Eh bien, c’est la même chose pour le taux de pauvreté. Nous avons dans deux précédentes études critiqué l’INSEE pour n’avoir tenu compte que d’un nombre restreint de facteurs de redistribution et de s’en être tenu qu’à la redistribution monétaire. Ils s‘agit certes de la méthodologie faisant l’objet du consensus européen et permettant de réaliser les comparaisons internationales. Il n’empêche que cette méthode conduit à des résultats dont la représentativité est largement contestable, alors que d’autres méthodes sont connues de l’INSEE qui ne les applique pas et dont elle ne mentionne même pas l’existence, ce qui justifie qu’on lui en fasse vivement le reproche.

Trois définitions du revenu

Voici les différentes méthodes envisageables pour calculer les revenus :

-Le « revenu disponible brut » (RDB) est celui utilisé par l’INSEE pour le calcul de la pauvreté ainsi que des inégalités y compris l’indice de GINI, puisqu’on sait que la définition de la pauvreté est en France et en Europe une notion relative basée sur les inégalités (60% du revenu monétaire médian).

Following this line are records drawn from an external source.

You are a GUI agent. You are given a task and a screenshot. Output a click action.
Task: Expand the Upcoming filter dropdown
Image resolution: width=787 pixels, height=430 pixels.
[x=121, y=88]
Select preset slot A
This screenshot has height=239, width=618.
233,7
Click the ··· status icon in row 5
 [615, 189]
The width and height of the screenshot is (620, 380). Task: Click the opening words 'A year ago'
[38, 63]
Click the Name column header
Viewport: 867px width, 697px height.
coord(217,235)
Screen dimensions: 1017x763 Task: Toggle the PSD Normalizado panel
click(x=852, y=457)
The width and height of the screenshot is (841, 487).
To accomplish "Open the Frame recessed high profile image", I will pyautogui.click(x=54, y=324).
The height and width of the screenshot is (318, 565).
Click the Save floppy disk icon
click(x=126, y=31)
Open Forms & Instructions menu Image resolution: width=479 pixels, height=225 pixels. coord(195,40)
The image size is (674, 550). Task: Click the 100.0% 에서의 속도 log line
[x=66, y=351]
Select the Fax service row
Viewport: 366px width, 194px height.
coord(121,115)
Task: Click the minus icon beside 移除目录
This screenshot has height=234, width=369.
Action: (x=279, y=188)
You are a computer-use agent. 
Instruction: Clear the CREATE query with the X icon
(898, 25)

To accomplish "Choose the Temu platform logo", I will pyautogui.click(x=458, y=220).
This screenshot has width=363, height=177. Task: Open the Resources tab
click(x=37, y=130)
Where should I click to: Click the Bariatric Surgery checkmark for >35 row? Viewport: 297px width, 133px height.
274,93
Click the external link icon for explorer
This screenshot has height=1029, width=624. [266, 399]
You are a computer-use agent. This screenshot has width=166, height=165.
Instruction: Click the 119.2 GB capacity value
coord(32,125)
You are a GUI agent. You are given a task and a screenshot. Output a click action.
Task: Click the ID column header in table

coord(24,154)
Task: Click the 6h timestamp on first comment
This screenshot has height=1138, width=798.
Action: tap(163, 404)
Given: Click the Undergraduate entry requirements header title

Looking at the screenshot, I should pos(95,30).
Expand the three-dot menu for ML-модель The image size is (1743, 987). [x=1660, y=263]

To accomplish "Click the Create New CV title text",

Cette mesure ne prend en compte que les revenus monétaires. Comme le rappelait l’INSEE dans la réponse faite aux questions que nous lui avions posées, le RDB est ainsi composé : Revenus primaires (revenus d’activité et du patrimoine), plus transferts sociaux en espèces (prestations familiales, prestations logement et minima sociaux), moins cotisations sociales et impôts directs (IR,TF et TH).
-Le « revenu disponible brut ajusté » (RDBA) est le RDB corrigé de la prise en compte des transferts sociaux en nature. Il s’agit des services rendus par les administrations publiques, dans la mesure où ces services sont « individualisables », ce qui conduit à prendre en compte la santé, l’éducation et le logement, ainsi que les dépenses d’action sociale et les aides aux activités récréatives.
-Le « revenu final » enfin, qui est le RDBA dont on soustrait les prélèvements sur la consommation (TVA, TICPE, taxe sur les tabacs…).

L’INSEE publie chaque année diverses études, dont un « portait social » de la France, qui entre autres documents, contient des études sur les revenus et la redistribution. Or, aucune étude ne mentionne l’existence d’autres méthodes de calcul de la pauvreté et des inégalités que celle du RDB, qui ne tient pas compte, comme on vient de le voir, des transferts en nature (« RDBA »), ni des prélèvements sur la consommation (« Revenu final »).

L’étude INSEE de 2008

On trouve cependant, dans le portait social de la France de l’année 2008[[France portrait social 2008, INSEE références 1/11/2008, Vue d’ensemble – Redistribution, encadré 5 ]] une étude intitulée « Les services publics de santé, éducation et logement contribuent deux fois plus que les transferts monétaires à la réduction des inégalités de niveau de vie ». Cette étude comprend l’encadré suivant : « … Si on considère que les transferts en nature, voire les prélèvements sur la consommation modifient les niveaux de vie des personnes qui en bénéficient, comme présenté dans ce chapitre, il peut être légitime, au moins dans un souci de comparaison internationale, d’estimer également des taux de pauvreté à partir des concepts de revenu ajusté et de revenu « final ». La proportion de personnes pauvres apparaît alors sensiblement plus faible : 5,7 % de la population serait pauvre au vu du revenu ajusté (sous un seuil de pauvreté de 14 540 euros annuels par équivalent adulte), et 7,8 % de la population selon le revenu « final » (sous un seuil de pauvreté de 12 530 euros annuels par équivalent adulte).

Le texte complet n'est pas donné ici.